The next time the same fault occurred, I decided to try a short cut. This is what I did.

  • Boot the machine using the XP install CD and enter the recovery console.
  • Copy the corrupt registry hive (system) from \WINDOWS\SYSTEM32\CONFIG into a backup location, just in case
  • Still in the recovery console, find the most recent backup created by System Restore
  • Copy the system registry hive from there into \WINDOWS\SYSTEM32\CONFIG
  • Reboot into Windows and start working again.

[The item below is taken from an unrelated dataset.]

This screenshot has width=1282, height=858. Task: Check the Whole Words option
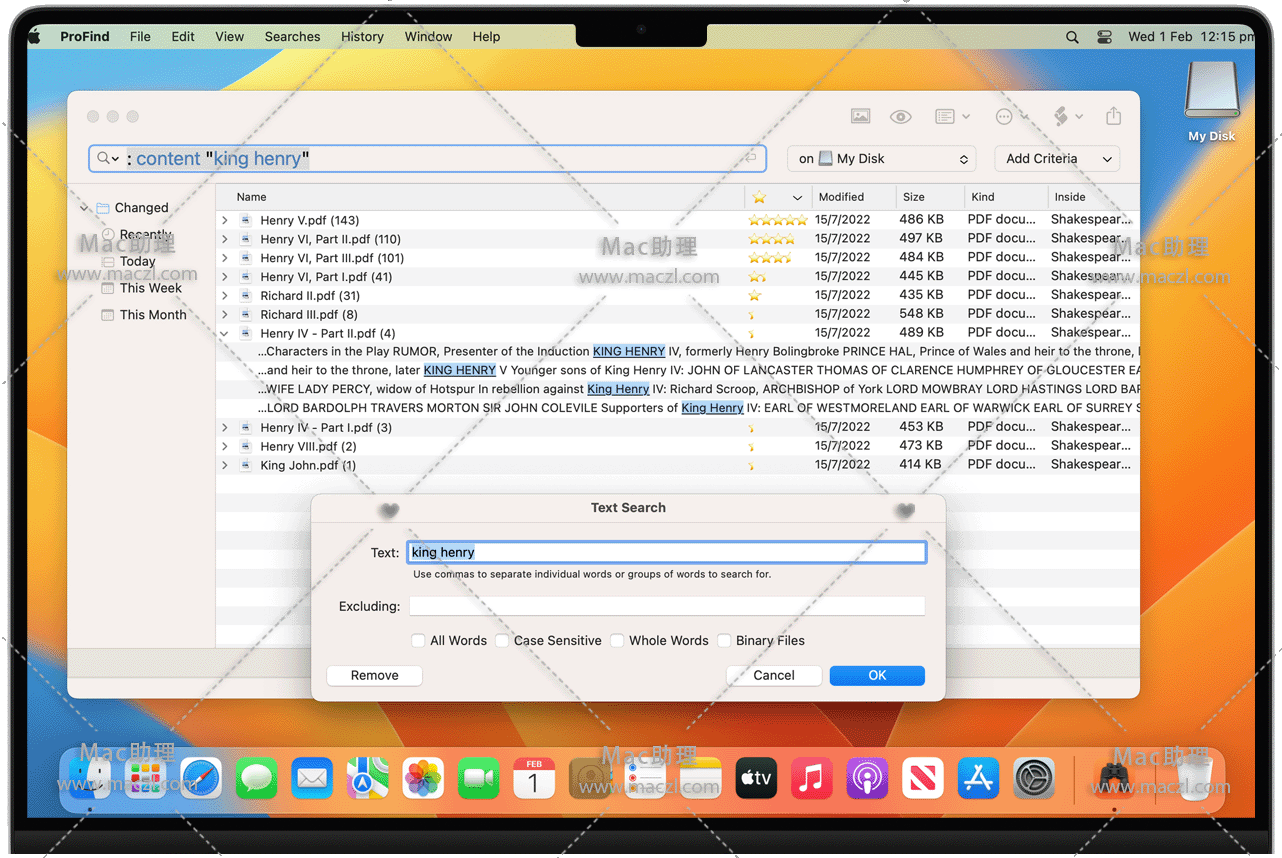[x=618, y=641]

The tricky part about this is that the system restore folder names are really long and unpleasant to type, and the recovery console doesn’t have command completion. However, you only have to do it once.

First, find the most recent _restore folder in \System Volume Information:

Img_1230

Then, the most recent RPxxx folder inside there:

Img_1231

That folder will contain a ‘snapshot’ folder, inside which are the registry backups. Copy the relevant one into \WINDOWS\SYSTEM32\CONFIG. Note that the filenames are different:

Img_1234

Type ‘exit’ to reboot, and that’s it. Job done. It worked for me: a ginormous download that Firefox had been working on continued exactly where it left off, and I’m typing this on the very same machine.

It would probably be possible to do exactly the same process using a bootable Linux CD, too, as long as it was capable of reading and writing NTFS filesystems in a trustworthy way.

Incidentally, all this is only possible because XP automagically saves backups of important things using System Restore. Say what you like about Microsoft, but that’s a really useful feature.